* _WHAT THE EXERCISE ASKS_: Go to the line with "This screenshot has height=1189, width=1008." in the material below and copy from there through the line with "the Completeness per", exactly. Pictures are not copied.
Top of MATERIAL FOR THE TASK
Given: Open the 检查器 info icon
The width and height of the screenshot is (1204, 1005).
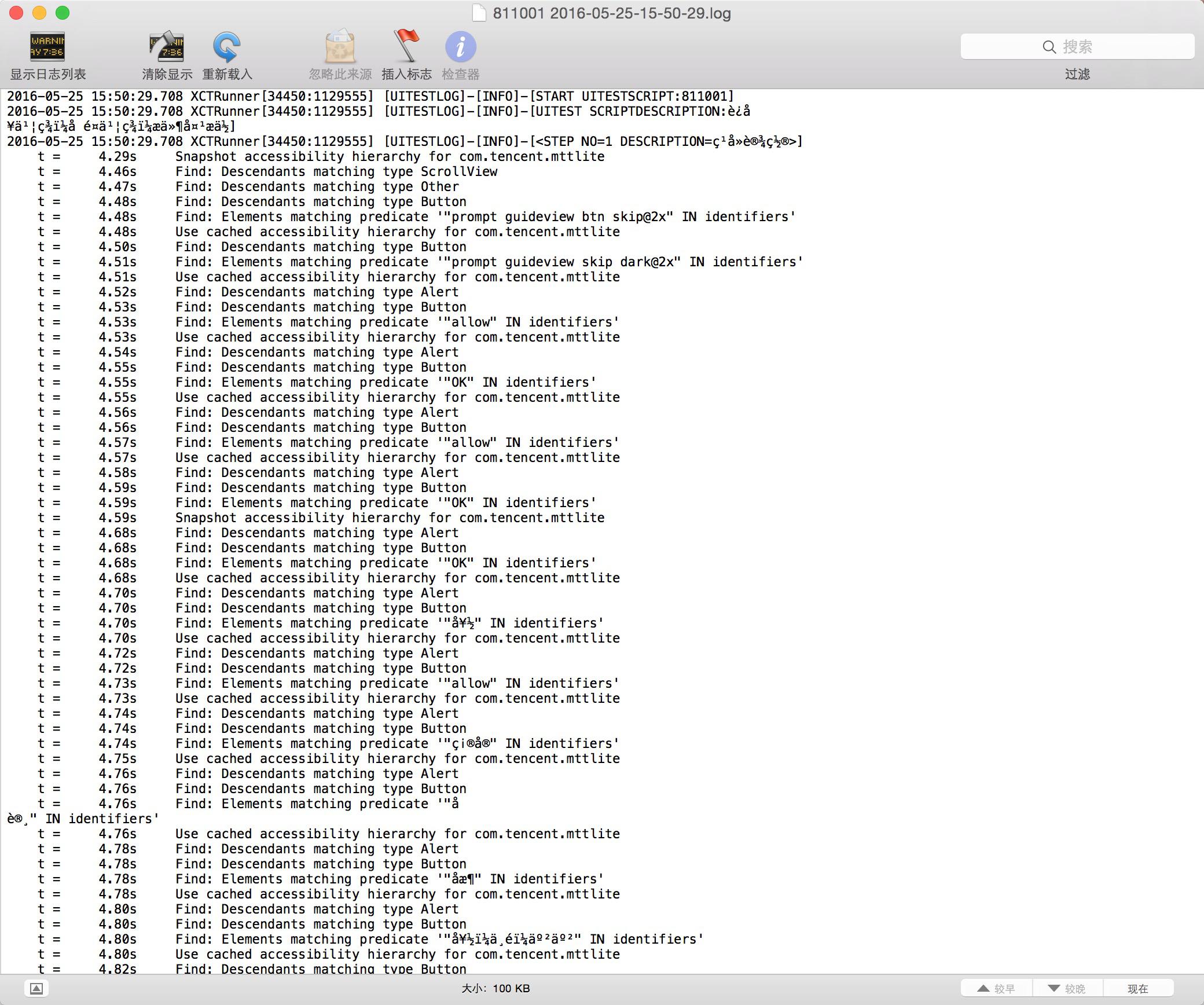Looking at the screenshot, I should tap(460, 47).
Bottom of MATERIAL FOR THE TASK
Top of MATERIAL FOR THE TASK
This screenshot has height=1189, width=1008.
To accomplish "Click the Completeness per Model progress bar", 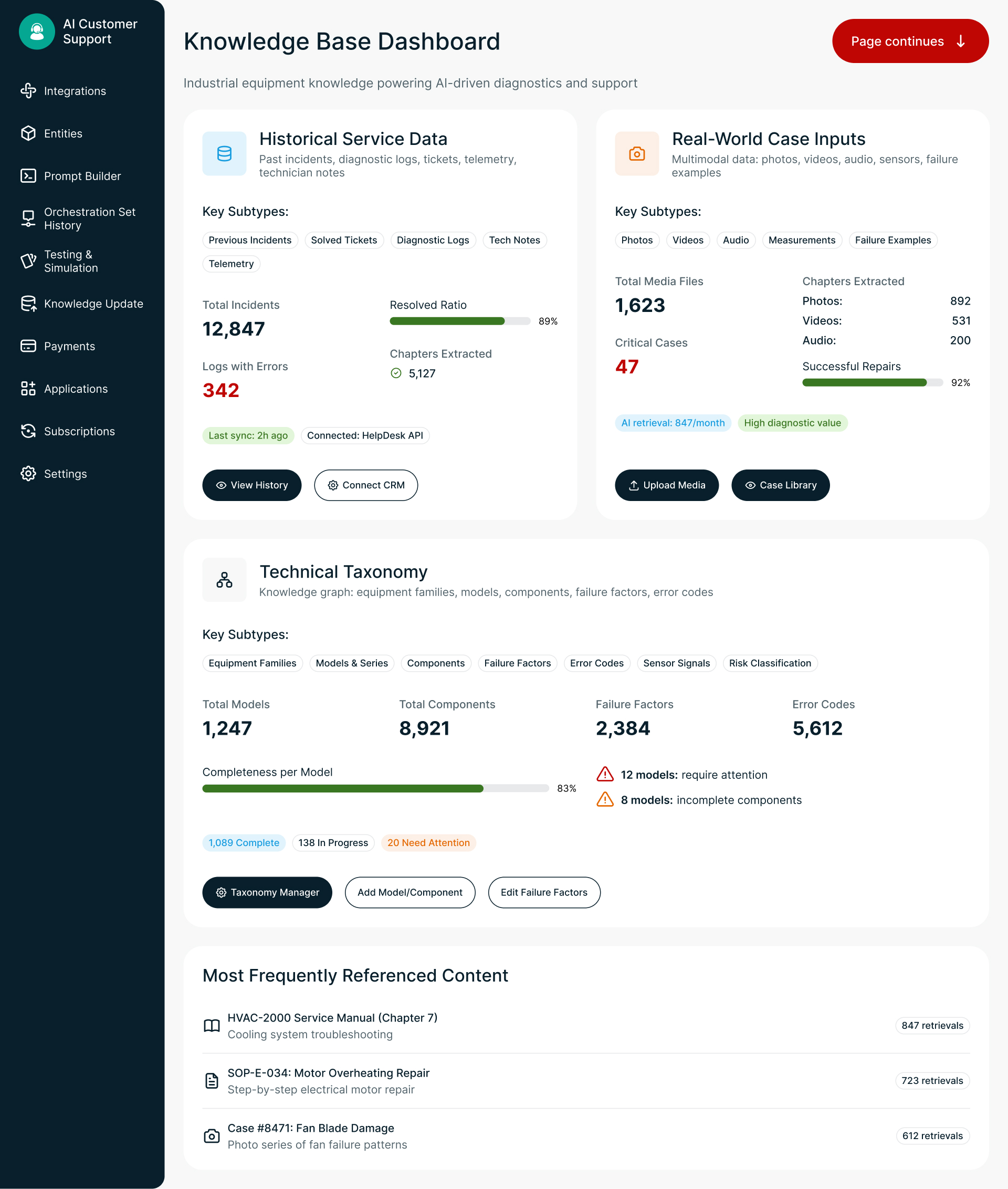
Bottom of MATERIAL FOR THE TASK
Top of MATERIAL FOR THE TASK
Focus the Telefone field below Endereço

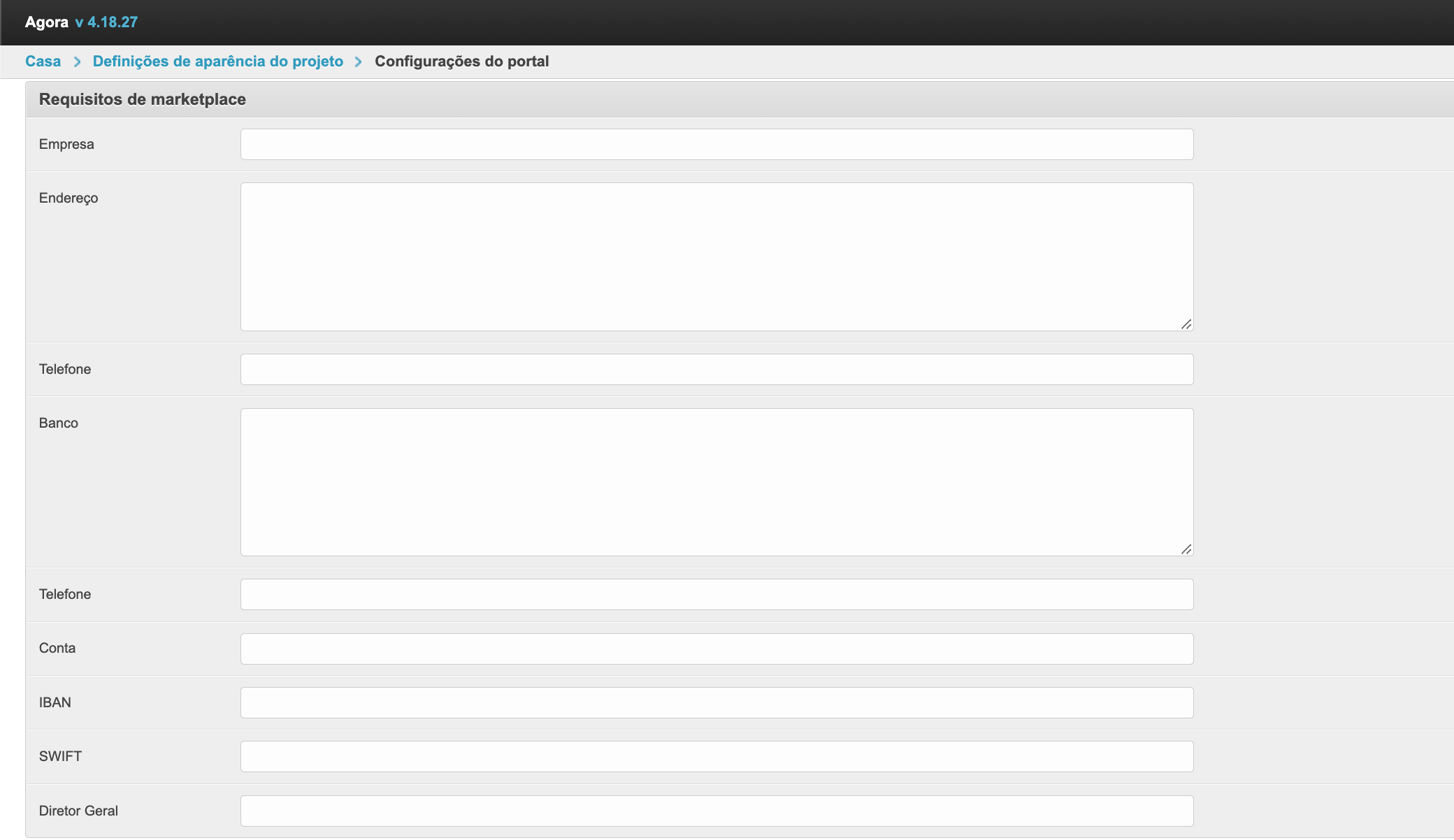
Bottom of MATERIAL FOR THE TASK
* _TASK OUTPUT_:
This screenshot has height=1189, width=1008.
To accomplish "Click the Completeness per Model progress bar", 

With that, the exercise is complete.